- Verilen metin:
________________________________________

11 Nisan 2013 Perşembe

TÜRKİYE’NİN EVRİLTİLDİĞİ YENİ SÜREÇ DOĞRU OKUNMALIDIR



TÜRKİYE’NİN EVRİLTİLDİĞİ YENİ SÜREÇ DOĞRU OKUNMALIDIR

                Türkiye’de yaşanan sürece herkes bulunduğu noktadan bir isim koyuyor. Deyim yerindeyse “körün fili tarif etmesi” gibi.  Kimisi “barış süreci”  kimisi “İmralı süreci” kimisi “Kandil süreci” kimisi “AKP’ye teslim süreci” vesaire diyor. Bu süreci başlattıran başta ABD olmak üzere emperyal güçler değil mi? Bu güçlerin istekleri ne? Suriye, Irak ve Libya’ya dönüşsün, İran’a müdahale koşulları oluşsun, Büyük Orta Doğu Projesi kesintiye uğramasın. Peki bu coğrafyada mevcut gerçeklik üzerinden bu projenin yürütücüsü kim? AKP. AKP’nin beklentileri ne? Önümüzdeki seçimleri ezici bir çoğunlukla kazanmak, Sayın Tayip Erdoğan’ın başkanlık hayallerini gerçekleştirmek, Suriye’de Esad düzeni yıkmak ki Tayip Erdoğan geleceğini kurtarsın. Türkiye bölgesel güç olsun, Suni mezhebi Orta Doğunun hakimi, Sayın Tayip Erdoğan da sözcüsü olsun.
                İmralı ne diyor? 1999 yılında yargılandığı dönemdeki savunmasında “Biz Türkiye Cumhuriyeti’ne hizmete hazırız. Bizi yanınıza alın. Bölgesel güç olalım.” Bu günkü mektuplarında ne diyor. Sayın Tayip Erdoğan’ın Başkanlığına evet diyebiliriz. Anayasal eşit yurttaşlık, Demokratik Özerklik, ortak resmi dil Türkçe ama ana dilde eğitim hakkı, bölgede İslam birliği v.s.
                Her üç tarafın taleplerinin yaşam bulduğu eksende sağlanan barış bu ülkede emeği ve alın teri ile yaşayan insanlara yani Türk’e Kürde, laza, aleviye, süryaniye ve diğerlerine huzur ve mutluluk getirir mi? Hayır. Çünkü işin özü emperyal amaçlara ve siyasal diktatörlüğe tekabül ediyor.
                Peki tüm bu olumsuzluklara rağmen bugün ülkemizde yaşanan bu sürece karşı çıkmak doğru mudur?  Hayır, çünkü bu ülke insanının kanına, gencecik insanlarımızın yaşamlarına rağmen barışa ve barış umutlarına hayır deme lüksümüz yok. Eleştirel tavrımızı öne çıkararak çıkar temelli taleplere karşı muhalif sözümüzü yaşamın her alanında doğru önermelerimizle birlik söylemeliyiz. Körün fili tarif ettiği noktadan çıkmalıyız. Bu sokak olur, tarla olur, fabrika, okul, işyeri olur fark etmez ama süreci destekleyerek doğru rotaya girmesi için tüm gücümüzü seferber etmeliyiz. Bu bizlerin tarihsel sorumluluğudur.

________________________________________

- Sağlanan malzeme:
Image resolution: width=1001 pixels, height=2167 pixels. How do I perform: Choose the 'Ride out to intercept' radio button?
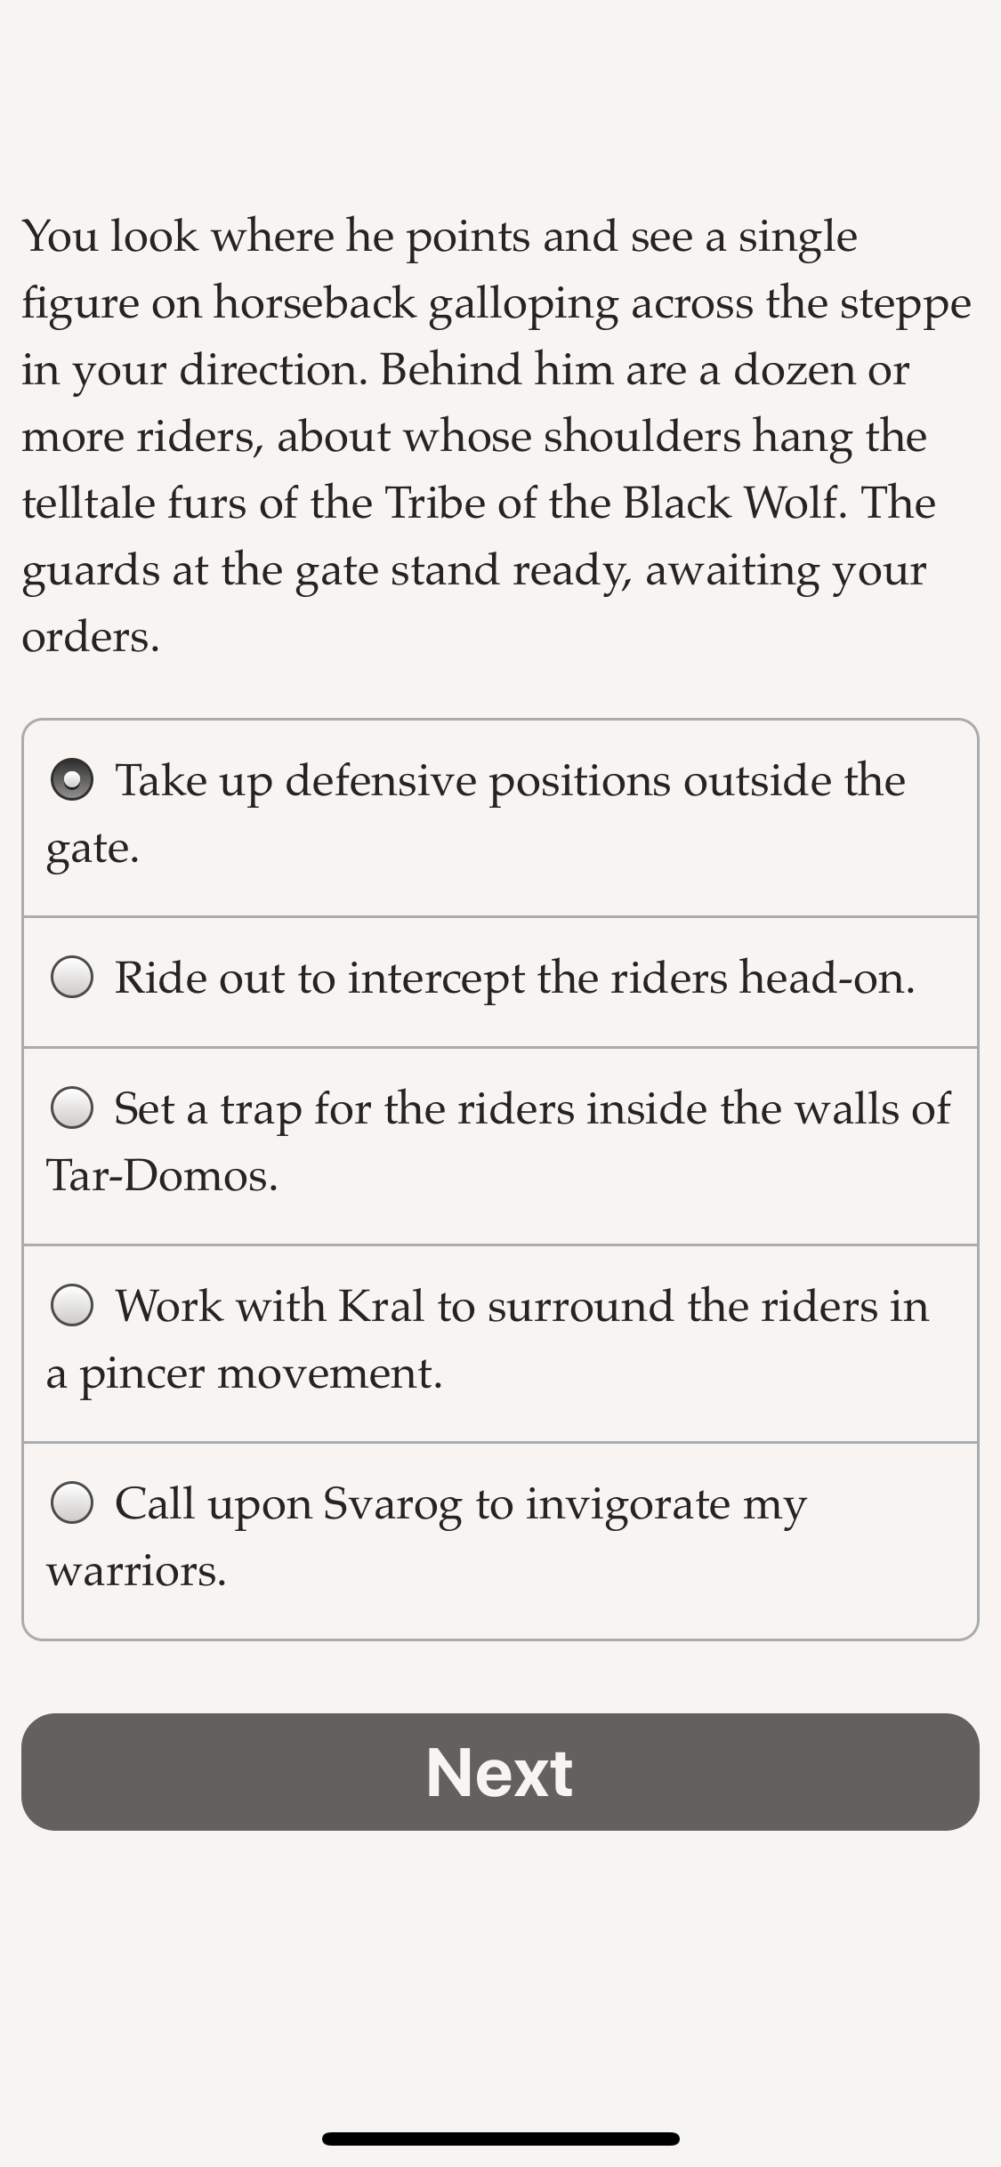coord(72,977)
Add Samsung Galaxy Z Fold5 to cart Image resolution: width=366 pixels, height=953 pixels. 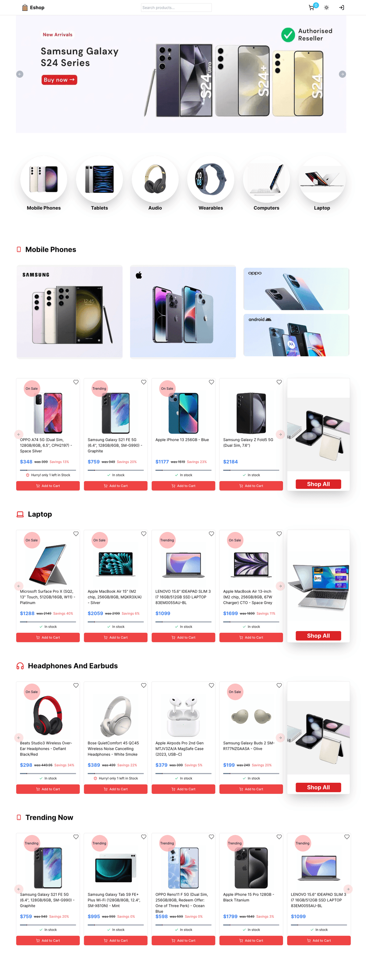[251, 486]
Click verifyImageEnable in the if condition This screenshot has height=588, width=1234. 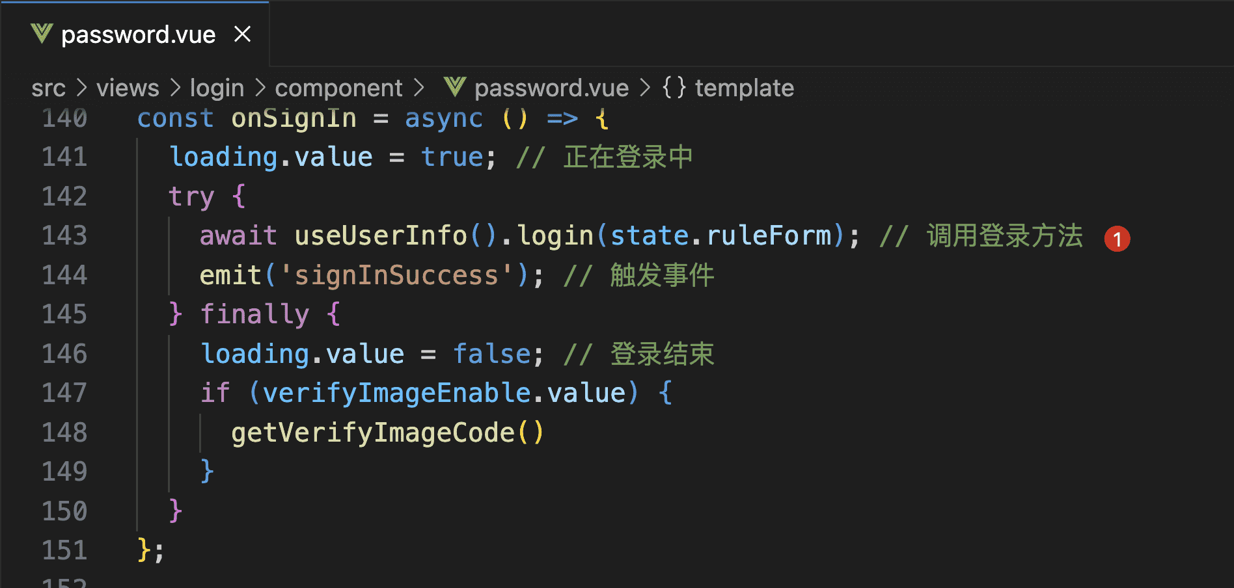coord(396,393)
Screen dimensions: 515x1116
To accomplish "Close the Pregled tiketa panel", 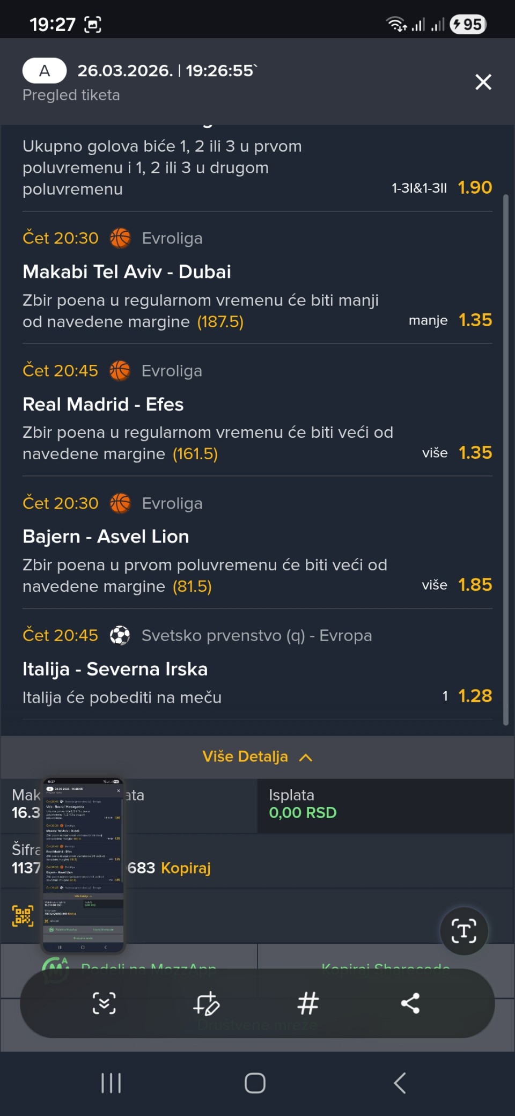I will pyautogui.click(x=483, y=82).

________________________________________

- Görevler:
1. Türkiye'deki süreç üzerine yazıda “Peki tüm bu olumsuzluklara rağmen” sözleriyle başlayan paragrafı, temel bilgilerini koruyarak daha kısa biçimde yeniden yazınız.
2. Türkiye'deki süreç üzerine yazının devamını yazınız.
Bu görevlerin yerine getirilmesi için satırlara ihtiyaç duyulmamaktadır.

- Sıralı sonuçlar:
1. Tüm olumsuzluklara rağmen bu sürece karşı çıkmak doğru değildir. Zira bu ülke insanının dökülen kanına ve yitirilen genç hayatlara rağmen barışa ve barış umutlarına hayır deme lüksümüz yoktur. Eleştirel tavır öne çıkarılmalıdır. Çıkar temelli taleplere karşı muhalif söz, doğru önermelerle birlikte yaşamın her alanında dile getirilmelidir. “Körün fili tarif etmesi” noktasından çıkılmalıdır. Sokakta, tarlada, fabrikada, okulda ya da işyerinde süreç desteklenmeli ve doğru rotaya girmesi için tüm güç seferber edilmelidir. Bu, tarihsel bir sorumluluktur.

2.
                Adına takılmadan bugün yaşadığımız sürecin ülke insanlarımıza anlatılması ve araştırma yapıp bilgi toplanması için AKP tarafından iki komisyon oluşturuldu. Biri “Akil İnsanlar” ki sözüm ona sivil, diğeri parlamentodan ki gerçek adı “Hakikatleri Araştırma Komisyonu”  her iki komisyon da sahibinin sesi. Ama ne yazık ki bu komisyonlar süreç açısından ciddi önem arz ediyor. “Akil insanlar Komisyonu” bağımsız ve tarafsız olmalıydı. Tüm taraflara gerektiğinde hayır diyebilecek, tarafları eleştirebilecek, süreci bağımsız ve tarafsız yönetebilecek yetki ve donanımı olmalıydı.Olmadı. Ancak bunun için mücadele edilmelidir. “Hakikatleri Araştırma Komisyonu” parlamentodan her partinin eşit sayıda önereceği isimlerden oluşmalıydı. Çünkü komisyon parlamentoya bilgi veren değil gerçekten hakikatleri araştıran bir komisyon olmalıdır. Ülkemizin geriye dönük en az 35 yıllık tarihi ile yüzleşmesini sağlayacak araştırmalar yapmalıdır. 12 Eylül zindanlarından günümüze kadar yaşanmış; işkenceleri, gözaltında kayıpları, yargısız infazları ortaya çıkaracak ve muhataplarını adalete teslim edecek nitelikte olmalıydı. Bu da olmadı.  Ama bunun için de mücadele edilmelidir.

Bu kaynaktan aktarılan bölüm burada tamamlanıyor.